## Preprocess input

In [4]:
import panflute as pf
import re

In [5]:
def my_filter(doc):
    bad_blocks = [pf.BlockQuote]
    filtered_doc = []
    for _, x in enumerate(doc):
        if type(x) in bad_blocks:
            continue
        markdown_output = pf.convert_text(x, input_format='panflute', output_format='markdown')
        markdown_output_single_line = re.sub(r'([^\n])\n([^\n])', r'\1 \2', markdown_output)
        markdown_output_single_line = re.sub(r'  +', r' ', markdown_output_single_line)
        filtered_doc.append(markdown_output_single_line)
        # filtered_doc += markdown_output_single_line.split('. ')
    return filtered_doc

Design choices

I chose to use `max_chars` instead of `max_tokens`, because while tokenization schemes change (and probably should be replaced by pure character-level encoding), characters stay.

Generally, setting `max_chars` to be about 1/4 of the total context window would be a safe choice. You can push up to 1/2 of the context window. More is not recommended, since the reply could be as long as the input.

According to [Greg Kamradt's tests](https://twitter.com/GregKamradt/status/1722386725635580292), GPT-4 128k has perfect recall up to 64k context window, so we should be fine using 32k token inputs. For typical English text, that means something like 60k characters.

In [6]:
def split_into_chunks(paragraphs, max_chars):
    """
    Split a list of paragraphs into chunks.

    :param paragraphs: List of paragraphs (each paragraph is a string).
    :param max_chars: Maximum number of characters allowed in a chunk.
    :return: List of chunks (each chunk is a list of paragraphs).
    """
    
    chunks = []
    current_chunk = []

    current_length = 0
    for para in paragraphs:
        para_length = len(para)

        # Check if the paragraph itself is too long
        if para_length > max_chars:
            raise ValueError(f"Paragraph exceeds the maximum character limit: {para_length} characters")

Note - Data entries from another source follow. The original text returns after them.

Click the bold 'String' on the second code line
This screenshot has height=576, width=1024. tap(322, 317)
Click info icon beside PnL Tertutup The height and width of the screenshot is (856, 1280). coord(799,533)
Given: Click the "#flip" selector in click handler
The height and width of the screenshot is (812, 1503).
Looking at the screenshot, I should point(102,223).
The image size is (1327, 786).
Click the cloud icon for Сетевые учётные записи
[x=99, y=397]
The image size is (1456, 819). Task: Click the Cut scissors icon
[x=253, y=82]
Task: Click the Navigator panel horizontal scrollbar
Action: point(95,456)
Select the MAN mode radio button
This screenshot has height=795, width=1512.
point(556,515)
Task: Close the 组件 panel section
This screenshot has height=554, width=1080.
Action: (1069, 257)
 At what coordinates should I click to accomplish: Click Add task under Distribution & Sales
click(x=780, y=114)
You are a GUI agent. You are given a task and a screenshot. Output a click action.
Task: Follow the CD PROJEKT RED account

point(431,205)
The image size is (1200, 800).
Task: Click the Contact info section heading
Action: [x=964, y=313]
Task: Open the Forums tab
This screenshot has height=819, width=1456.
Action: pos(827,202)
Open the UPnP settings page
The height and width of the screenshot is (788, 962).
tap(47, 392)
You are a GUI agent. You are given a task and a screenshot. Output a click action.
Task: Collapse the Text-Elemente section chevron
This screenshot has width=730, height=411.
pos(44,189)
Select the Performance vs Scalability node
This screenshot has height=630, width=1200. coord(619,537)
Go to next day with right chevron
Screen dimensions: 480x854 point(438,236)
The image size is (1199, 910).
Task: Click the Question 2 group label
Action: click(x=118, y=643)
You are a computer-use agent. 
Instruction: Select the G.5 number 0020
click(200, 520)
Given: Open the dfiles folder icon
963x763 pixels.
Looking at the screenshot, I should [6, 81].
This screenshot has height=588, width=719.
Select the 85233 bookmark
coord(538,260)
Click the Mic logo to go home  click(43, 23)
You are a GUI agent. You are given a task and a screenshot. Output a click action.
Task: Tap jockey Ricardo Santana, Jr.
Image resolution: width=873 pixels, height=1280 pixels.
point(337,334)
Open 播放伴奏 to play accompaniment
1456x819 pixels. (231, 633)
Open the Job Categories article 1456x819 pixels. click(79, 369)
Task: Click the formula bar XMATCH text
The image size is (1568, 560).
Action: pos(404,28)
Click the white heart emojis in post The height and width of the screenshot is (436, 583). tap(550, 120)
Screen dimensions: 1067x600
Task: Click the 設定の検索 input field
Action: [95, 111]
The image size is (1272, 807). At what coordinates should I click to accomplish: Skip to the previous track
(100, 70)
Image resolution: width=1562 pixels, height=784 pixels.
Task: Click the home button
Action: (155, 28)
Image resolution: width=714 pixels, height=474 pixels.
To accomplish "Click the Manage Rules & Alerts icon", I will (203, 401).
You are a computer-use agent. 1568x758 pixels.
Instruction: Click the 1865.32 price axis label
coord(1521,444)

        # Check if adding this paragraph would exceed the max length
        if current_length + para_length <= max_chars:
            current_chunk.append(para)
            current_length += para_length
        else:
            # Start a new chunk
            chunks.append(current_chunk)
            current_chunk = [para]
            current_length = para_length

    # Add the last chunk if it's not empty
    if current_chunk:
        chunks.append(current_chunk)
    return chunks


## Make calls to GPT-4

In [16]:
from openai import OpenAI
import openai


def gpt_proofread(text, model="gpt-4-1106-preview"):
    prompt = """
You are a proofreader. The user provides a piece of R-markdown, and you will proofread it. Do not say anything else.
Do not simply perform an active-to-passive voice conversion. Do not improve the style. Restrict yourself to grammatical checks.
You MUST reply in this format:

a: <original sentence>
b: <rewritten sentence>

a: <original sentence>
b: <rewritten sentence>

...

Reply only rewritten sentences. Skip all other sentences. Do not reply anything else. If the text requires no change, return an empty string.
Do not use American-style quotation. Use logical quotation.
""".strip()
    example_user_1 = """
We use the convention putting derivative on the rows. This convention simplifies a lot of equations, and completely avoids transposing any matrix.

In the next section, using the "pebble construction," they studied "Gamba perceptrons." They stated "MLPs are essentially Gamba perceptrons."
    """.strip()
    example_assistant_1 = """
a: We use the convention putting derivative on the rows.
b: We use the convention of putting the derivatives on the rows.

a: In the next section, using the "pebble construction," they studied "Gamba perceptrons."
b: In the next section, using the "pebble construction", they studied "Gamba perceptrons".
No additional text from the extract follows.